Oh, morning coffee, how I love thee. But coffee and I have a problem right now. When coffee is put in a coffee pot and heated it releases all sorts of acids and the bitterness it's known for. My stomach is not a happy camper, neither is my esophagus. Hence, my problem. I was looking at giving it, my coffee pot and my local roaster up.
I ran into my coffee roasting guy at the farmer's market and brought up my dilemma. Little did I know, cold brewing coffee reduces the acid in your morning cup by over 60% . He suggested putting a cup of coffee in a four cups of water in a one quart mason jar, putting a lid on, shaking it and letting it sit for 12 hours. Then you strain it, store in the refrigerator and use your concentrate for your morning cup whether hot or cold.
But there is a controversy over HOW exactly to cold brew it. I found this great article that focuses on the cold brew technique. Here and Now on Cold Brew Coffee
The mason jar and even the guys' advice seemed too simple, too inexpensive. So I went to google and found this baby averaging $250.
Um, no. Besides being pricey, this one, found on Reddit, reminded me too much of my days working in a lab. But it is all glass, another reason I wanted to ignore my coffee pot (hence, the sad face).
So I did a hack using what I had to see: 1) if I really liked cold-brewed coffee and 2) if it really was low acid as everyone from baristas to scientists claim. I needed filtered water (just because I think it makes a better cup of coffee), a four cup measuring cup, an old loose tea filter, and my favorite freshly ground coffee.
|You will also need plastic wrap to cover the cup.|
There are a gazillion articles out there about the mason jar method, room temp brewing versus refrigerator, how to strain the coffee, how long to brew it etc. I've been experimenting and made the following decisions for what I'd try.
1) Refrigerator method: Lots of folks swear by room temperature for 12 hours. But my microbiology trained mind worried about bacteria and mold. Didn't need to chance that and I even found some articles to support it. So I decided it was worth doing the colder brew, even if the coffee wasn't quite as aromatic.
2) Loose coffee versus permanent filter or coffee "sock": I tried it both ways. I made sure to swirl the coffee during the brewing process to make sure the grounds were really wet, just like if I had used the mason jar. I managed to strain the loose just fine through the filter that is a part of my coffee pot system. The filter worked fine too. Again, I made sure I stirred the ground coffee and swirled the container (holding the filter of course).
3) Time brewed: Lots of various advice but 12 hours seemed to do for me.
4) So here is the set-up for an experimental try:
Add a half cup of ground coffee to the filter. Set in measuring cup. Slowly pour three cups of water through filter (it will seep out the filter). Stir grounds gently to get thoroughly wet. Filter shouldn't move or tip. Cover with plastic wrap and place in refrigerator for 12 hours, swirling the water gently at 2-3 hours.

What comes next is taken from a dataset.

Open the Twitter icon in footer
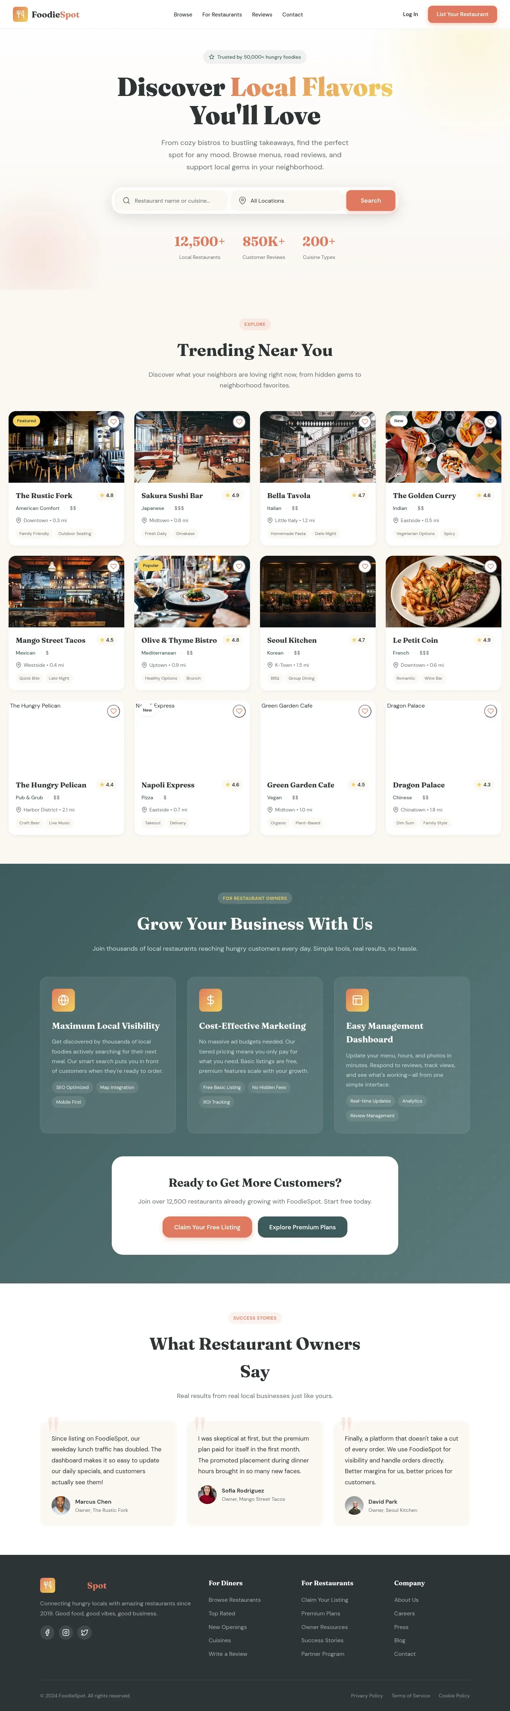This screenshot has width=510, height=1711. tap(84, 1632)
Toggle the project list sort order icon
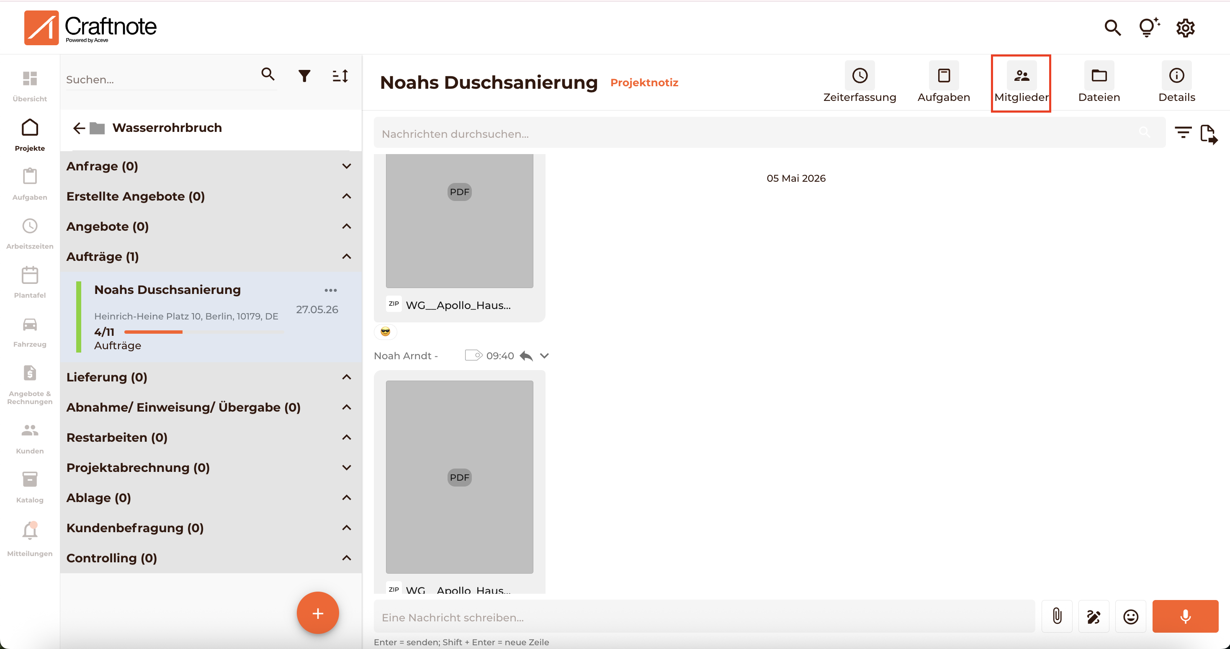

Remove grounds and filter. Store in refrigerator a few days, recovering with fresh plastic wrap.
Determine your own ration of coffee to water and/or milk but most folks suggest one to four or one to three. That works best for me. I just put it in the microwave and zap for a few minutes on high and have my latte in my favorite mug!
|My two cup measure takes 1/3 coffee concentrate, 1/3 water, 1/3 milk.|
PS: I also forgot cold brewing extracts less acid but MORE caffeine. Oops! I was hopping around like a crazed rabbit for a couple days before I remembered. I needed to use less concentrate.
There you go, an alternative to iced tea in the summer! Have you tried iced coffee? Made cold brewed coffee? Or are you still an iced tea person?